Supplied material section start

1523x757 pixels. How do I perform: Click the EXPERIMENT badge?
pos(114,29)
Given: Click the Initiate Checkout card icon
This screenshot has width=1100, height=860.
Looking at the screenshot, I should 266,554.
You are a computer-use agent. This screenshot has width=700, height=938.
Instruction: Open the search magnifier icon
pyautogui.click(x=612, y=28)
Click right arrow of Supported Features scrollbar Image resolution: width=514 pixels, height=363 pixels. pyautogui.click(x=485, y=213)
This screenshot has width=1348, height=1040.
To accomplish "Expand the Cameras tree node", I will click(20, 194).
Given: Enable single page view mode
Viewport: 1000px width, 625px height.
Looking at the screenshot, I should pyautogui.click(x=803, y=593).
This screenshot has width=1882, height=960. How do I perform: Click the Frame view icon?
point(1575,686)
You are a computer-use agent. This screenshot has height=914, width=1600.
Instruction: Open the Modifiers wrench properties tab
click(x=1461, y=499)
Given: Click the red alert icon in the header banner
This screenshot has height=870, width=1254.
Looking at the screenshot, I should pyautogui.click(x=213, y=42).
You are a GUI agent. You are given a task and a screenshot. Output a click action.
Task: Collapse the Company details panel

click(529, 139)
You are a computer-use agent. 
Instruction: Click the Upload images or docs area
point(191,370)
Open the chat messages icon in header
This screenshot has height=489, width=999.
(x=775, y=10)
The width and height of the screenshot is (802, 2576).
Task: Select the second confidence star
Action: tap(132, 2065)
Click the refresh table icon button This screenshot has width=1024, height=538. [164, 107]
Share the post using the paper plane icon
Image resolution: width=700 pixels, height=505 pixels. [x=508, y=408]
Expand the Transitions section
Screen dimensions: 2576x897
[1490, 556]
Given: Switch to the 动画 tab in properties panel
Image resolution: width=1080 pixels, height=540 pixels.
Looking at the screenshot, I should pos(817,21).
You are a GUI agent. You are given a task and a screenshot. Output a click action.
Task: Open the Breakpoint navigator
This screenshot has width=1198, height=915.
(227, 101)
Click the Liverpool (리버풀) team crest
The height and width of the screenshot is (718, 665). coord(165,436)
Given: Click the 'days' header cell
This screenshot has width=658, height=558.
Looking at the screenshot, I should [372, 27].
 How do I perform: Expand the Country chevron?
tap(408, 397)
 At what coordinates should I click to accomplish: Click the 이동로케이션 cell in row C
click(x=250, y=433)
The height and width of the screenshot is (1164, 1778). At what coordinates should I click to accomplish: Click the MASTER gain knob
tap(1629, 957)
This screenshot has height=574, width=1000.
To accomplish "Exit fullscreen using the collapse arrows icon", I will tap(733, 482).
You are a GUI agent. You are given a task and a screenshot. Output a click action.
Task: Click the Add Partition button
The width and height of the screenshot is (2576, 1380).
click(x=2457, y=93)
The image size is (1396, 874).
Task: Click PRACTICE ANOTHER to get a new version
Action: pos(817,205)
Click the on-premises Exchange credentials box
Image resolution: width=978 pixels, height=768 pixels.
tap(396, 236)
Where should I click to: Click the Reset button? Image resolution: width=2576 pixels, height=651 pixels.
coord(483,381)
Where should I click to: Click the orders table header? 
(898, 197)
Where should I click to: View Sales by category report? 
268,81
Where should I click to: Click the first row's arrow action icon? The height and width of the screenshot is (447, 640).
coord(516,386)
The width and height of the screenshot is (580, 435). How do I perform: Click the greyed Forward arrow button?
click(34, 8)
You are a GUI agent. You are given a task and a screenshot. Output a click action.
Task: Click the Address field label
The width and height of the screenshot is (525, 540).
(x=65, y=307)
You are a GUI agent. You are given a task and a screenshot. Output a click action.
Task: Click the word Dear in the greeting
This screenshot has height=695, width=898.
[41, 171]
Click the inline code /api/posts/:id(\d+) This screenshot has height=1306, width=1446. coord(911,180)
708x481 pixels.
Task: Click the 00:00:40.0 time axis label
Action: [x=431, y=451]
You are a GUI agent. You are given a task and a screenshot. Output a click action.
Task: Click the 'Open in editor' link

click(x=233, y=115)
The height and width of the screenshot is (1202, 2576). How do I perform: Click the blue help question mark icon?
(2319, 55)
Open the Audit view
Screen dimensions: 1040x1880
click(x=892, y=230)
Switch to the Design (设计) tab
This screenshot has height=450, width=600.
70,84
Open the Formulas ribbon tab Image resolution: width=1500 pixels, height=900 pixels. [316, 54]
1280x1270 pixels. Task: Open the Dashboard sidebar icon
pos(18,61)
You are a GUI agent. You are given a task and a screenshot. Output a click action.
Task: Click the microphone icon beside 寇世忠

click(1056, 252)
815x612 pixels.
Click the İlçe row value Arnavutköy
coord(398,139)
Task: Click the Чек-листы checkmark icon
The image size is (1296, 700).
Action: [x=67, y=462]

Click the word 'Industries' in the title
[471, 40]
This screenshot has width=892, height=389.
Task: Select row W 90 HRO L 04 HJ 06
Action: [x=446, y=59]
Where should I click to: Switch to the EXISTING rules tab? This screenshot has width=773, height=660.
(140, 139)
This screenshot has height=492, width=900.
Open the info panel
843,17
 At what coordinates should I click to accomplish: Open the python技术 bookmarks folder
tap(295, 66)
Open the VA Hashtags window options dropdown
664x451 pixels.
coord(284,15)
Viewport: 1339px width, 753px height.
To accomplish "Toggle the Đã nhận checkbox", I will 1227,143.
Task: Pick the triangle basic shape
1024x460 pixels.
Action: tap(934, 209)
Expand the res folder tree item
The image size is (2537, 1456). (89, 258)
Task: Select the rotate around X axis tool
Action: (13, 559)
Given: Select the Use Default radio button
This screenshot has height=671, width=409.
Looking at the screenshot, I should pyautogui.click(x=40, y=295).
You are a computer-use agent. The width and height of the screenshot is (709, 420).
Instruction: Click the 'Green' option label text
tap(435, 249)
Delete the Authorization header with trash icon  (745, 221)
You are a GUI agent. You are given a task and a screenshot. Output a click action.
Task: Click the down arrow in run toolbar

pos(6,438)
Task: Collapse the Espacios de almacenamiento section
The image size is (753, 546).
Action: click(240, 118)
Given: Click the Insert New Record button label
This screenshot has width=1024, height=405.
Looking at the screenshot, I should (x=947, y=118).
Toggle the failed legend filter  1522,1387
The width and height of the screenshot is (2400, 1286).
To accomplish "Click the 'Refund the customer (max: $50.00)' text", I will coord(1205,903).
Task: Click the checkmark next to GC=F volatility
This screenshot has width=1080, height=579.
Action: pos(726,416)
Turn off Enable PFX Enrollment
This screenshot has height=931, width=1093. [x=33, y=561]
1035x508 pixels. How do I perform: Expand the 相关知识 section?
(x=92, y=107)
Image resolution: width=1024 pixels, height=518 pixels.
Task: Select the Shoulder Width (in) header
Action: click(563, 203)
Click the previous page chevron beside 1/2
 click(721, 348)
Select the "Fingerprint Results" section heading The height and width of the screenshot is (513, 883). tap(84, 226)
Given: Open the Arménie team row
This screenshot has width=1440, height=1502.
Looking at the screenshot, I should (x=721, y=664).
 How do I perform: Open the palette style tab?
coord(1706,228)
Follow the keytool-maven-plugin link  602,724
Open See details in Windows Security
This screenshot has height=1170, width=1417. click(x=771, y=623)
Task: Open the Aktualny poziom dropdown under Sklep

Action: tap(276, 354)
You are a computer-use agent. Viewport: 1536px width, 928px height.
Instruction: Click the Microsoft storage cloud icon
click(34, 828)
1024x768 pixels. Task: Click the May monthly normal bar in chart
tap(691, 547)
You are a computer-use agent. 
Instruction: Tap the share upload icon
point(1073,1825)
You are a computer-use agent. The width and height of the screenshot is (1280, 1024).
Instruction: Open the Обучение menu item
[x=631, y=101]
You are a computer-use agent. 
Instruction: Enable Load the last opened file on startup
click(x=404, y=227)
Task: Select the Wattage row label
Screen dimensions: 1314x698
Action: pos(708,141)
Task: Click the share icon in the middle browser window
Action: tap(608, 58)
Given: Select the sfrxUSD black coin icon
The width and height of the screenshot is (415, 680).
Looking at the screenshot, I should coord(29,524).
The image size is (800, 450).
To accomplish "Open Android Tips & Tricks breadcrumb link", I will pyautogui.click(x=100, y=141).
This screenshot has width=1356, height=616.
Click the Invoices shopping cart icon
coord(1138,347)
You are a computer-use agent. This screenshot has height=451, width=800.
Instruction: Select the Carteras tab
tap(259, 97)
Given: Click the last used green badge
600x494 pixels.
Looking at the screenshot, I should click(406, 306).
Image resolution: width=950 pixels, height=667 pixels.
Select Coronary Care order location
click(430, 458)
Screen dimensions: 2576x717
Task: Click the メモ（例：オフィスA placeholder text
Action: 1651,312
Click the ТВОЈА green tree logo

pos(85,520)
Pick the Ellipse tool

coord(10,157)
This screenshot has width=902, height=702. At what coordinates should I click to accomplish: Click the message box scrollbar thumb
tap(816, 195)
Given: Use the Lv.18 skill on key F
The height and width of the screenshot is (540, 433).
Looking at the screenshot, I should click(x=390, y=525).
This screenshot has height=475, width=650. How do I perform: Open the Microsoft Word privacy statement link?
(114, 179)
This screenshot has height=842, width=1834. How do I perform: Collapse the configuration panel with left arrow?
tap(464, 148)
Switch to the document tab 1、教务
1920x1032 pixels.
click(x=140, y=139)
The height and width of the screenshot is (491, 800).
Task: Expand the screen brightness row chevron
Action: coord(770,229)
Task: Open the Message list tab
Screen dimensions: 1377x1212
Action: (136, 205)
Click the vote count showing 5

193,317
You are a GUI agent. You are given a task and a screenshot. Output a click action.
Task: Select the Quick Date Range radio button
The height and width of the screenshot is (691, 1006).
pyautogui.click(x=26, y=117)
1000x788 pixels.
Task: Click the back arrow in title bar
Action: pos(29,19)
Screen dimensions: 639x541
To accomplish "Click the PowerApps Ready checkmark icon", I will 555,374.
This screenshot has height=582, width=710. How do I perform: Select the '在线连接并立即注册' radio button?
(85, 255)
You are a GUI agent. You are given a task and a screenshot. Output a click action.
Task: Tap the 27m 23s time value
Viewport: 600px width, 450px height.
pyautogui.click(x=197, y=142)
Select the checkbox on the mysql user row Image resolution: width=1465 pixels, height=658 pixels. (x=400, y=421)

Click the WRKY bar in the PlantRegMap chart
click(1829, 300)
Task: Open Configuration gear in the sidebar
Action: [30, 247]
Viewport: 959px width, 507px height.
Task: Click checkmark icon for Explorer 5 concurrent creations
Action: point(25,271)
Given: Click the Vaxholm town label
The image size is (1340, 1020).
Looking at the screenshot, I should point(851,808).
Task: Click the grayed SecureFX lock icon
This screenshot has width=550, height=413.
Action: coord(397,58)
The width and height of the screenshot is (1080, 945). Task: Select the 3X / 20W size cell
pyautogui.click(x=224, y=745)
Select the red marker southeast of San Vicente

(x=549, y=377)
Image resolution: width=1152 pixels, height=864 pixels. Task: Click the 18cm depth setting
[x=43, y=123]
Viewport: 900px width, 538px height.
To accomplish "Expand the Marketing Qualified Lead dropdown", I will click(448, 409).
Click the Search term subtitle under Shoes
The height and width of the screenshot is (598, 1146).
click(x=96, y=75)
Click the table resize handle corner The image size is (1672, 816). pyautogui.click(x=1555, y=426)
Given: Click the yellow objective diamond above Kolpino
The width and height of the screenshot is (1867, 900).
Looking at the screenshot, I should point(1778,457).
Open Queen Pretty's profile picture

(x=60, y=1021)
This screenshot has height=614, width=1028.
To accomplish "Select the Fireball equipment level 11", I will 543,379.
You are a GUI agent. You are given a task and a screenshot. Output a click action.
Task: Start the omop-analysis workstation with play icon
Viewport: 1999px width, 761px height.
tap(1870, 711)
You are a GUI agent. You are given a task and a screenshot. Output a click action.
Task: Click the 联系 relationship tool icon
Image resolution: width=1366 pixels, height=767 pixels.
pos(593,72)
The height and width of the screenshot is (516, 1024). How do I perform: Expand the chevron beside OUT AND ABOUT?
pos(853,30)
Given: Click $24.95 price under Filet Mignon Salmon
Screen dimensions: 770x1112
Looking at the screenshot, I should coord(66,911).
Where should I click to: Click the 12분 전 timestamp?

Supplied material section end

# Exercise objective
Give back precisely the lines above that start at the line containing "Instruction: Open the Modifiers" and end at the line containing "This screenshot has height=574, width=1000.", inclusive. No other lines belong in the output.

# Task output
Instruction: Open the Modifiers wrench properties tab
click(x=1461, y=499)
Given: Click the red alert icon in the header banner
This screenshot has height=870, width=1254.
Looking at the screenshot, I should pyautogui.click(x=213, y=42).
You are a GUI agent. You are given a task and a screenshot. Output a click action.
Task: Collapse the Company details panel

click(529, 139)
You are a computer-use agent. 
Instruction: Click the Upload images or docs area
point(191,370)
Open the chat messages icon in header
This screenshot has height=489, width=999.
(x=775, y=10)
The width and height of the screenshot is (802, 2576).
Task: Select the second confidence star
Action: tap(132, 2065)
Click the refresh table icon button This screenshot has width=1024, height=538. [164, 107]
Share the post using the paper plane icon
Image resolution: width=700 pixels, height=505 pixels. [x=508, y=408]
Expand the Transitions section
Screen dimensions: 2576x897
[1490, 556]
Given: Switch to the 动画 tab in properties panel
Image resolution: width=1080 pixels, height=540 pixels.
Looking at the screenshot, I should pos(817,21).
You are a GUI agent. You are given a task and a screenshot. Output a click action.
Task: Open the Breakpoint navigator
This screenshot has width=1198, height=915.
(227, 101)
Click the Liverpool (리버풀) team crest
The height and width of the screenshot is (718, 665). coord(165,436)
Given: Click the 'days' header cell
This screenshot has width=658, height=558.
Looking at the screenshot, I should [372, 27].
 How do I perform: Expand the Country chevron?
tap(408, 397)
 At what coordinates should I click to accomplish: Click the 이동로케이션 cell in row C
click(x=250, y=433)
The height and width of the screenshot is (1164, 1778). At what coordinates should I click to accomplish: Click the MASTER gain knob
tap(1629, 957)
This screenshot has height=574, width=1000.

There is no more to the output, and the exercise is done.